Мой дед по материнской линии звался Иваном, он женился на красавице еврейке Саре, они покинули родную Москву накануне революции и уехали сначала в Женеву, потом в Париж. Будучи психоаналитиком-самоучкой, я подозреваю, что эта докоммунистическая колыбель с ее православными куполами — единственный византийский магнит, притягивающий меня к пути, по которому следует твой Себастьян. Любопытно, что у Ивана со светлыми, как лен, волосами, и у Сары с волосами черными как смоль родилась дочь Кристина, своим точеным профилем напоминающая гречанок с античных ваз, изображенных красным по черному. Ни бабушка, ни дедушка не поклонялись Богу своих предков и воспитали единственную дочь в почитании всемирного Разума, как уже издавна, задолго до революции практиковалось в Москве и Санкт-Петербурге в память о Дидро и Екатерине Великой, но более не практикуется. Если вкратце, республика и Дарвин, единственный «великий человек», который пользовался маминым уважением, ее «наставник» в естественных науках, которые она преподавала, — вот ее вера. А выйдя замуж, она посвятила себя мне и моей сестре, но в еще большей степени — папе. Он был дипломатом и постоянно разъезжал.
Мне казалось, мама не любила отца по-настоящему. Теперь я полагаю, что все же любила, раз завещала кремировать себя, чтобы пройти через то же, что и он. Такова была ее последняя воля: чтобы их урны стояли рядом, и было ясно: это прах семейной пары. Отпевание по православному обряду — об этом она попросила в память о своем отце — показалось мне пресным, вряд ли современные священники сами верят в таинство, это заметно и прихожанами ощущается. Ну, словом, зрелище было жалкое. Возможно, затишье перед новым всплеском веры? А я-то думала, мама далека от религии, ан нет — она пожелала напомнить, что является дочерью Ивана, и таким образом обособиться от папы с его католицизмом. Верная во всем, вплоть до кремации, супруга, но не покорная — такова суть ее последних распоряжений.
Вверяю тебе, Нор, последний мамин образ, запомни его, пожалуйста: греческая богиня в саркофаге — такова была мама в гробу. Строгие, умиротворенные черты, ни восточной размягченности, ни пассивности, которые она порой примеряла на себя перед папой. Чистота, полная достоинства, без приторности. И удивительно гладкая кожа, без единой морщинки, сияющая ровная матовость лица, как обычно и даже больше. Папа на смертном одре чуть ли не улыбался. Мама тоже не выглядела печальной, хоть и иначе, чем он. Сдержанность и предельная самодостаточность были написаны на ее челе, а при жизни ее отличало поразительное умение быть одинокой.
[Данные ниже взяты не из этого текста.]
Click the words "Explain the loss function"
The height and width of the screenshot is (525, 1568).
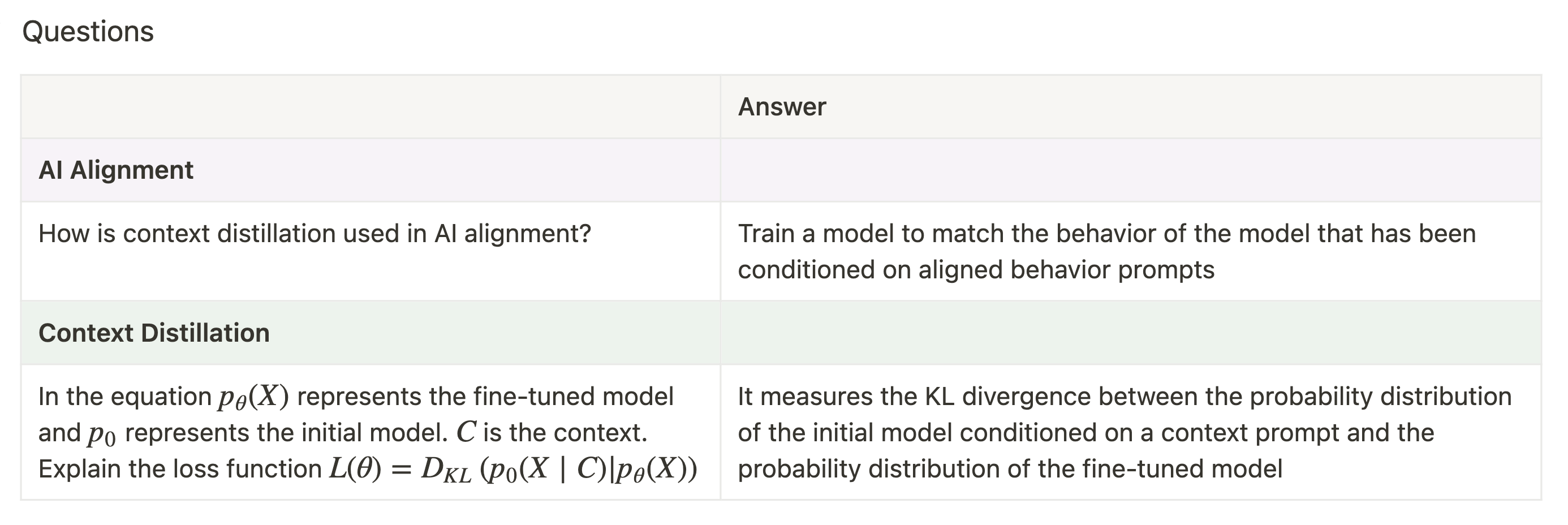tap(179, 470)
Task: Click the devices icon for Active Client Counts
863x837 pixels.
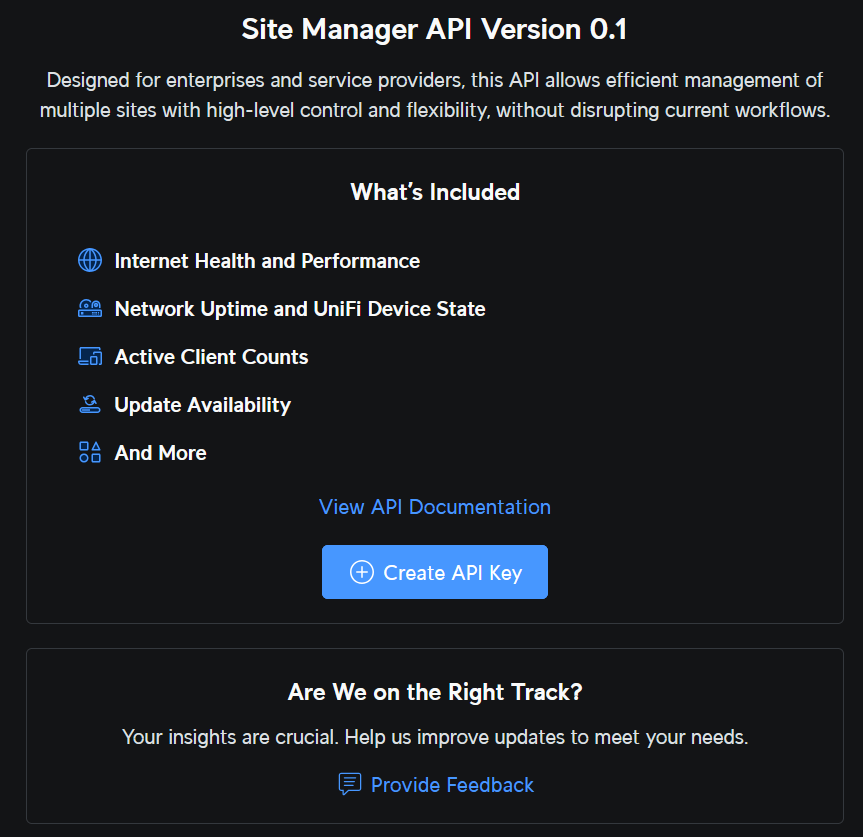Action: coord(89,356)
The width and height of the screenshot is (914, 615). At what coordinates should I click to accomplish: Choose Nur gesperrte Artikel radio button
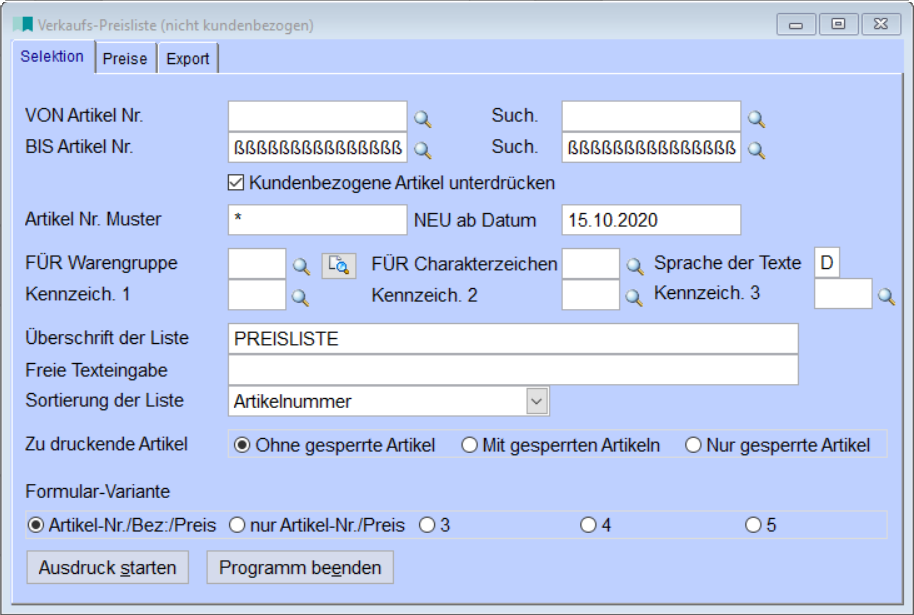click(693, 446)
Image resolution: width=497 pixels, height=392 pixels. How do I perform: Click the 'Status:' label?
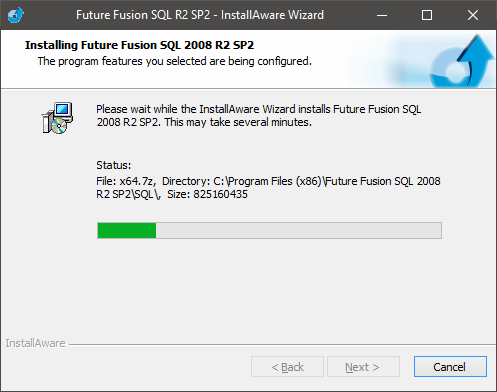(114, 165)
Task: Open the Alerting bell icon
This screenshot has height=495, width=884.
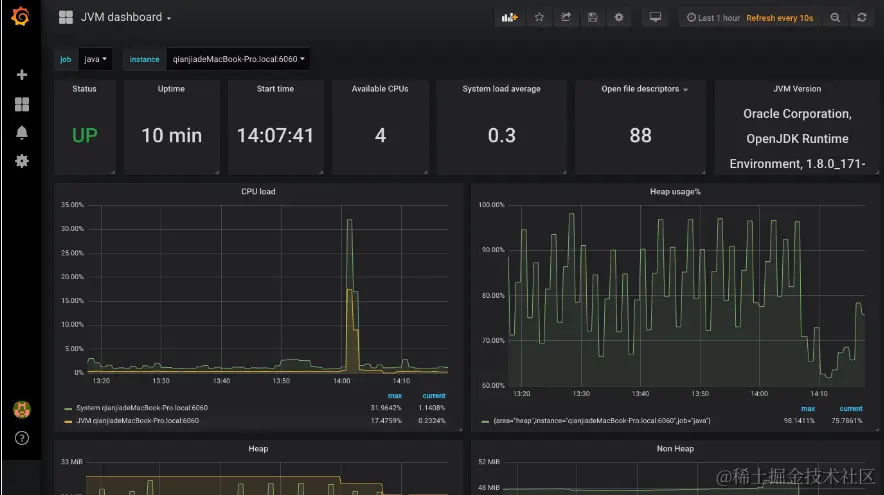Action: click(x=21, y=132)
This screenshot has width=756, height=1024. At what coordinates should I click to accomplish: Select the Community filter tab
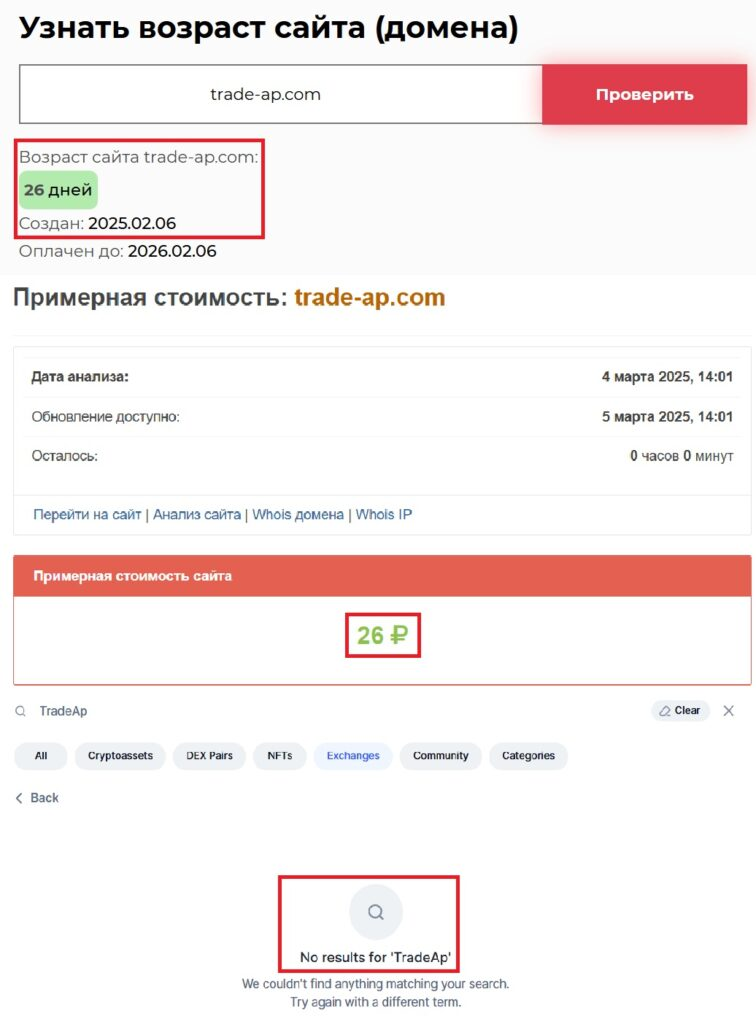point(441,756)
Кристина — так звали маму — была умнейшей из женщин, которых мне доводилось встречать. Обычно так не принято говорить о матери. Но мне в той небольшой речи перед кремацией, которую я произнесла, давясь слезами, прежде всего хотелось отметить именно это ее качество. Острота ее ума, достойного ученого и способного становиться резким, смягчалась под действием чутко уловленной необходимости, и она делалась… я бы сказала великодушной, если бы мама переносила все то, чем обросло это понятие. Ну представь себе: она не упускала возможности оспорить мой профессиональный либо интеллектуальный выбор с ворчливой, полной юмора нежностью, которая не могла на меня повлиять, разве что тронуть, но не позволяла себе ни малейшего вмешательства в мою личную и уж тем более интимную жизнь.
Она чутко прислушивалась ко всему, что имеет отношение к душе, чьей бы она ни была, и при этом хранила молчание, как мы с тобой. Ее любовь не сопровождалась чувством собственности и желанием настоять на своем. Женщина, никому не бывшая в тягость, даже своей дочери, наверняка попадет в рай. Ее отличала легкость во всем. Мои ночи нарушаются кошмарами и все же исполнены ощущения покоя: Кристина — крылышко, перышко, тростинка, вкрадчивая птичка, которая лишь коснулась нас троих — сестры, меня и папы. На самом деле это мы оказывали на нее давление, ведь она была нам опорой. Однако она давала нам понять, что довольствуется тем, что помогает нам двигаться вперед, не причиняя боли другим и не позволяя причинять боль себе, все делала с помощью ласки. «Я вас не высиживала, я дала вам крылья», — было ее девизом, при этом она ничуть не заносилась, только в уголках глаз и губ мелькал намек на ироническую улыбку — она как бы извинялась, что приходится говорить об этом и нарушать молчание.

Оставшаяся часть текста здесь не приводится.